My father, of course, acts like it’s still the 1950’s/1960’s when he was growing up, and that my husband should be able to “just get any job within walking distance.” The fact that we’re in a dense area, so any time a job opens up he COULD handle there’s about 50 applicants for 2 positions, is lost on him. The fact that trying to get Social Security Insurance (since he’s apparently “not disabled enough” for disability despite clearly meeting the criteria) has been an ongoing multi-year hassle that we’re now talking with legal aid about is obviously our fault for not being proactive enough. I have asked more times than I can remember to please stay out of our financial affairs, as it always, always, ALWAYS turns into a fight.

The final straw came earlier this year, the day after my birthday. I had not received card, email or phone call from them, and that marked an entire year where I had ever been the only one to initiate contact, including both my and my husband’s birthdays two years straight despite us making sure to contact them for every appropriate holiday and birthday, outside of his occasional forwarded humor or political emails and even then that was to a group.

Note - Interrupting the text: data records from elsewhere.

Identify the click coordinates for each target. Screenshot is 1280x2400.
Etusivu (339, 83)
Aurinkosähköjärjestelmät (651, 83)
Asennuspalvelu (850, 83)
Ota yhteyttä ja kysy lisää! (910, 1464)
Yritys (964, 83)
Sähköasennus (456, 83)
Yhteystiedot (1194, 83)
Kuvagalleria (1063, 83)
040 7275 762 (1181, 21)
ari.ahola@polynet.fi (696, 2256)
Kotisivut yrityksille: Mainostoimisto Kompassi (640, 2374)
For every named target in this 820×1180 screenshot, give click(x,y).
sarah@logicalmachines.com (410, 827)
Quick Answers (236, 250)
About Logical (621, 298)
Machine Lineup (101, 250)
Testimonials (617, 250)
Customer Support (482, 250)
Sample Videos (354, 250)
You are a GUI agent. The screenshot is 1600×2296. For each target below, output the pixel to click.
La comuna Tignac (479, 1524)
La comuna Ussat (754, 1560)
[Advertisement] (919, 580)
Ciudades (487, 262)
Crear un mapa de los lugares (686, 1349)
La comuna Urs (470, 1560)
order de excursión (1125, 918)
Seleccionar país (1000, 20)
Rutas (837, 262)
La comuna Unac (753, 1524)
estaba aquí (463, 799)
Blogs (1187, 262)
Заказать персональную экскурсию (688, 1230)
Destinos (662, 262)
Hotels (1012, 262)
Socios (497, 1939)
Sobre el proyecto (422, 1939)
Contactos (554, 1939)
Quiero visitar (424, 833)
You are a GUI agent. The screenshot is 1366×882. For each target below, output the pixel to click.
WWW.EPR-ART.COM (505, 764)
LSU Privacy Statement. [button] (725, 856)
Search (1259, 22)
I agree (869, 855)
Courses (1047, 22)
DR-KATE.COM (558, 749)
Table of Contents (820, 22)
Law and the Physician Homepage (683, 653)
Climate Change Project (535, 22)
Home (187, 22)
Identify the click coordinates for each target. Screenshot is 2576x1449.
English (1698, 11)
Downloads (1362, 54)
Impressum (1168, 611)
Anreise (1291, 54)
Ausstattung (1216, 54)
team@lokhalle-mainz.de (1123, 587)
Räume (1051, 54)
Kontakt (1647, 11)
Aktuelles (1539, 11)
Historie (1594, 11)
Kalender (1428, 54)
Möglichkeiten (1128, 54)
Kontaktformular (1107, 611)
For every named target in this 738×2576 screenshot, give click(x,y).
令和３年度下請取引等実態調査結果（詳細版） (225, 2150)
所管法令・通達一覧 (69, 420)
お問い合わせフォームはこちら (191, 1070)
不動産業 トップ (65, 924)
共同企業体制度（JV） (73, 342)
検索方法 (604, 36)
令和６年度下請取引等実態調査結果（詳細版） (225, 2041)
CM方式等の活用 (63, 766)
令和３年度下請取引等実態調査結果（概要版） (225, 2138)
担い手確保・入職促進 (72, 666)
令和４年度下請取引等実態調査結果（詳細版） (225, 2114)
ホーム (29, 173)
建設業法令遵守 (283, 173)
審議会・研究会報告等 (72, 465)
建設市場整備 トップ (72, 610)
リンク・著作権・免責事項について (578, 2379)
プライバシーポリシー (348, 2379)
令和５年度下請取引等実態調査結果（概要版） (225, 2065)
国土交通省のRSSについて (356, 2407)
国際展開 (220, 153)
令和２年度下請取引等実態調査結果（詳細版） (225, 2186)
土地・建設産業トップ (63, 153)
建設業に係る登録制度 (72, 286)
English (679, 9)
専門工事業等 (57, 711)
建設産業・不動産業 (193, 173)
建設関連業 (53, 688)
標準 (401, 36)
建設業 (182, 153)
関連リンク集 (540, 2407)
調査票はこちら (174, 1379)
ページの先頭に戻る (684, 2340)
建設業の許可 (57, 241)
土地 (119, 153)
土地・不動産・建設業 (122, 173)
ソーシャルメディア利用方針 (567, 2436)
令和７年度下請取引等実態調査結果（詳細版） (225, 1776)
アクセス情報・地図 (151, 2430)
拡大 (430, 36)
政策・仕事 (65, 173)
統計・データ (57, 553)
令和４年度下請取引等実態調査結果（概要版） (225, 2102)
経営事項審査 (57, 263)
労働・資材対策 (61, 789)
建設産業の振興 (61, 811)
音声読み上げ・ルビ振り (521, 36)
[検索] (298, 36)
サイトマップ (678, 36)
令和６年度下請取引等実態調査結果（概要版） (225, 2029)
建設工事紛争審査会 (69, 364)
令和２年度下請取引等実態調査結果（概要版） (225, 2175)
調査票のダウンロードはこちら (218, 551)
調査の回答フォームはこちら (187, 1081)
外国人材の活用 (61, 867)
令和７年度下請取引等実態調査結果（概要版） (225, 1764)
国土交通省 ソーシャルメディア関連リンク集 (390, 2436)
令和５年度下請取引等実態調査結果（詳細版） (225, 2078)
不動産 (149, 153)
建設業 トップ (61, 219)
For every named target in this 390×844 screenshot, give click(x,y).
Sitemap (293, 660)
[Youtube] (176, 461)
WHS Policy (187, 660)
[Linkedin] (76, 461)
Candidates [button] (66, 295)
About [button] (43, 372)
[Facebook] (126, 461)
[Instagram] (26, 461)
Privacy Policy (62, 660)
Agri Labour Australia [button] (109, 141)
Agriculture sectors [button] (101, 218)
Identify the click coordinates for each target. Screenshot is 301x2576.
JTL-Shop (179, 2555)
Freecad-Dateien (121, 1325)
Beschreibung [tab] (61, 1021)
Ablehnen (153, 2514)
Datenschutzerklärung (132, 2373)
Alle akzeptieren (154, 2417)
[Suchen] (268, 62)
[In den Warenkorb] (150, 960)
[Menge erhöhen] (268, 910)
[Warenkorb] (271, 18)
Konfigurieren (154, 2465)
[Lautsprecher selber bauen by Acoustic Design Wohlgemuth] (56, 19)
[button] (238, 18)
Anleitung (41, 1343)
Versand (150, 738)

Slightly disgruntled, I called up, and of course he doesn’t apologize, just a half-joking, “Oh! Well, I suppose I should probably be saying happy birthday, then!”

I try to have a civil conversation without bringing up the constant disrespect, but about one minute into it, he turns the conversation around with “So, what’s going on with the finances?” Not even a subtle not or anything, literally asks me that. I tell him how we’re working with the lawyers to move onto the next step of SSI, my job still hasn’t given me a promotion or raise beyond base cost-of-living despite my years there, neither of us have had any luck with new jobs considering the fact that more places in our area are closing down than opening/expanding, etc. All the same as the last time, it hasn’t gotten worse but it hasn’t gotten better.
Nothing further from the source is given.